By Paul Hannon
Russia’s central bank cut its key interest rate for a third time since early April as it sought to steady a strengthening ruble and support a faltering economy.
The Bank of Russia Thursday lowered its key interest rate to 11% from 14%. Following two rate cuts in April, that largely reverses a doubling of the key rate in the immediate aftermath of Russia’s invasion of Ukraine and the Western sanctions that it provoked.
The initial hike to 20% from 9.5% in late February was intended to support a rapidly weakening ruble (XTUP:USDRUB) and limit a surge in inflation as imports became more expensive. But the ruble has since regained lost ground and made some gains as Russia’s foreign currency revenues from exports of oil and gas have surged thanks to higher prices.
“Inflationary pressure eases on the back of the ruble exchange rate dynamics as well as the noticeable decline in inflation expectations of households and businesses,” the central bank said in a statement.

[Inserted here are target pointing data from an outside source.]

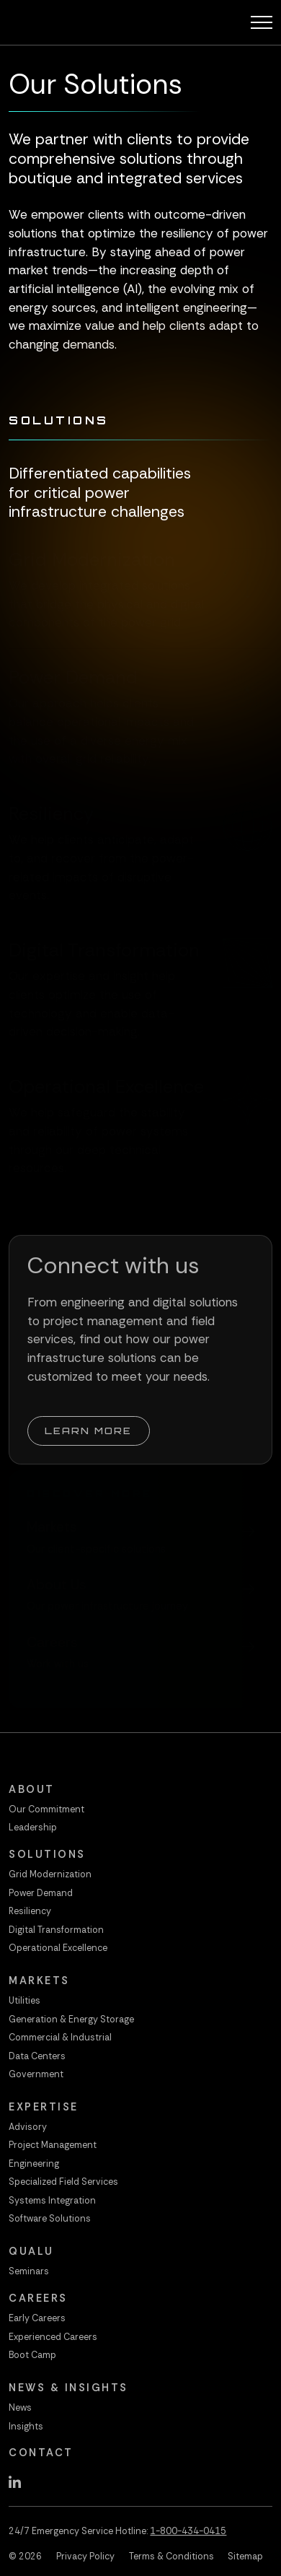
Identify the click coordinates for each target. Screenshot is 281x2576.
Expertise (44, 2107)
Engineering (34, 2164)
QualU (31, 2251)
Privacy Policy (85, 2556)
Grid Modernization (50, 1874)
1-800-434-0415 (188, 2531)
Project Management (53, 2145)
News (20, 2408)
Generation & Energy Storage (71, 2019)
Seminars (29, 2271)
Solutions (47, 1854)
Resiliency (30, 1911)
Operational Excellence (58, 1948)
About (32, 1789)
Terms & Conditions (171, 2556)
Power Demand (41, 1893)
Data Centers (37, 2056)
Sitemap (245, 2556)
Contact (41, 2452)
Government (36, 2074)
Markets (39, 1980)
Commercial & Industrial (60, 2037)
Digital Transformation (56, 1930)
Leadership (33, 1827)
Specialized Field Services (63, 2182)
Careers (38, 2298)
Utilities (24, 2001)
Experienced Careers (53, 2337)
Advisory (28, 2127)
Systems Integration (52, 2200)
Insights (26, 2426)
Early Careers (37, 2318)
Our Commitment (46, 1809)
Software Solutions (50, 2218)
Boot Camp (32, 2355)
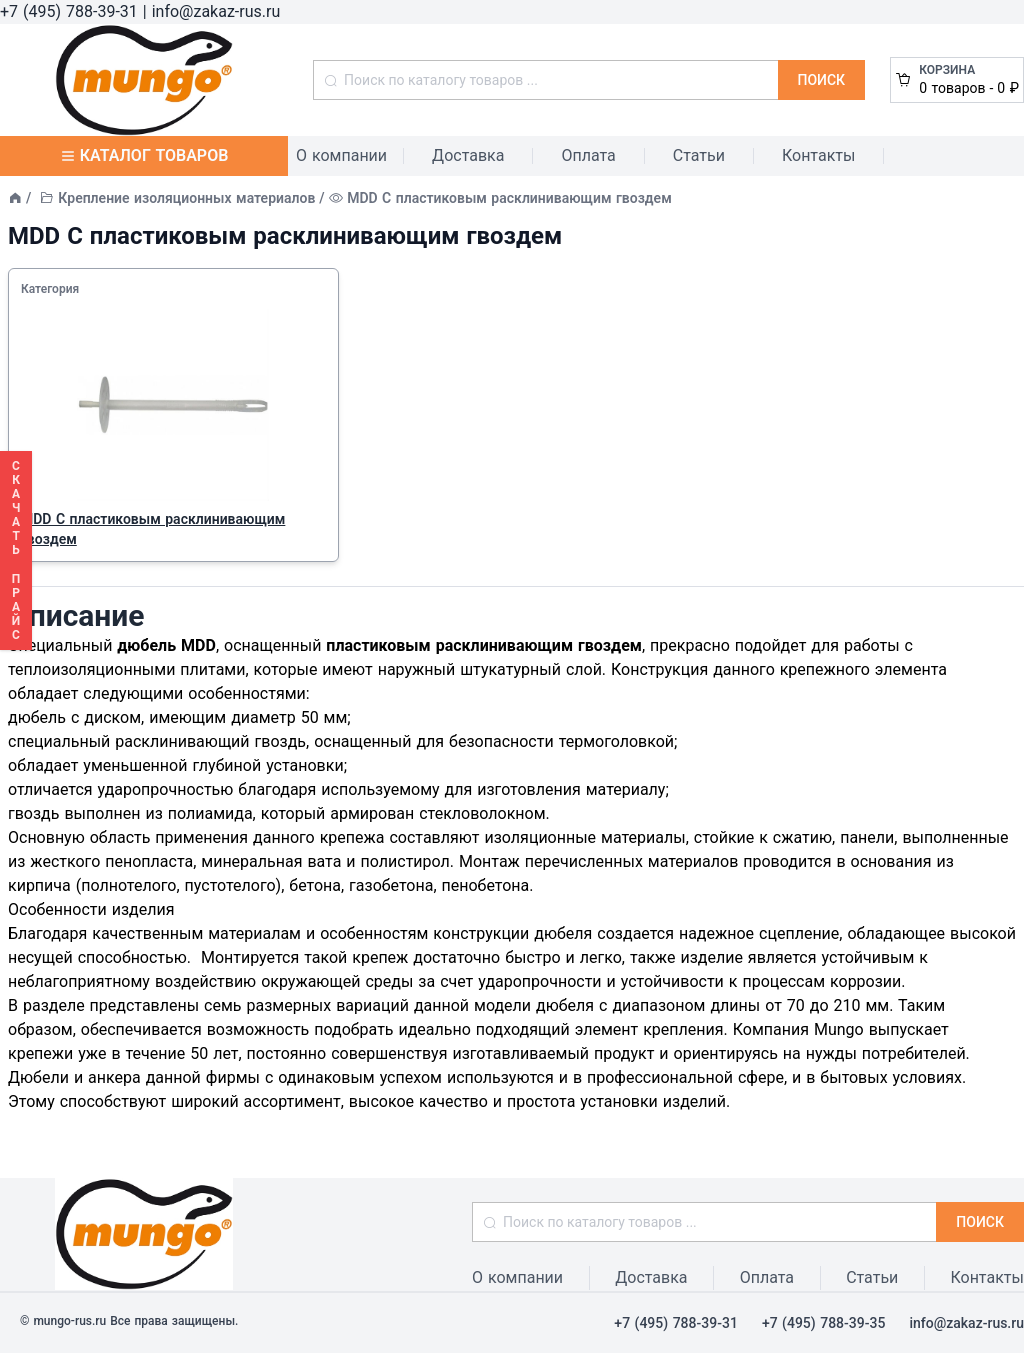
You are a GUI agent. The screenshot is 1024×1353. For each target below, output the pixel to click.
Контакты (818, 155)
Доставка (468, 155)
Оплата (588, 155)
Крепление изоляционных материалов (186, 198)
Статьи (699, 155)
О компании (341, 155)
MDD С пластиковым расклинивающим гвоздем (153, 529)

But while the currency and the country’s financial system have stabilized, the outlook for the economy is gloomy, with Western sanctions limiting the country’s ability to import needed goods, services, parts and equipment. The United Nations last week said it expects Russia’s economy to contract by 10.6% this year.
“External conditions for the Russian economy are still challenging, considerably constraining economic activity,” the Bank of Russia said.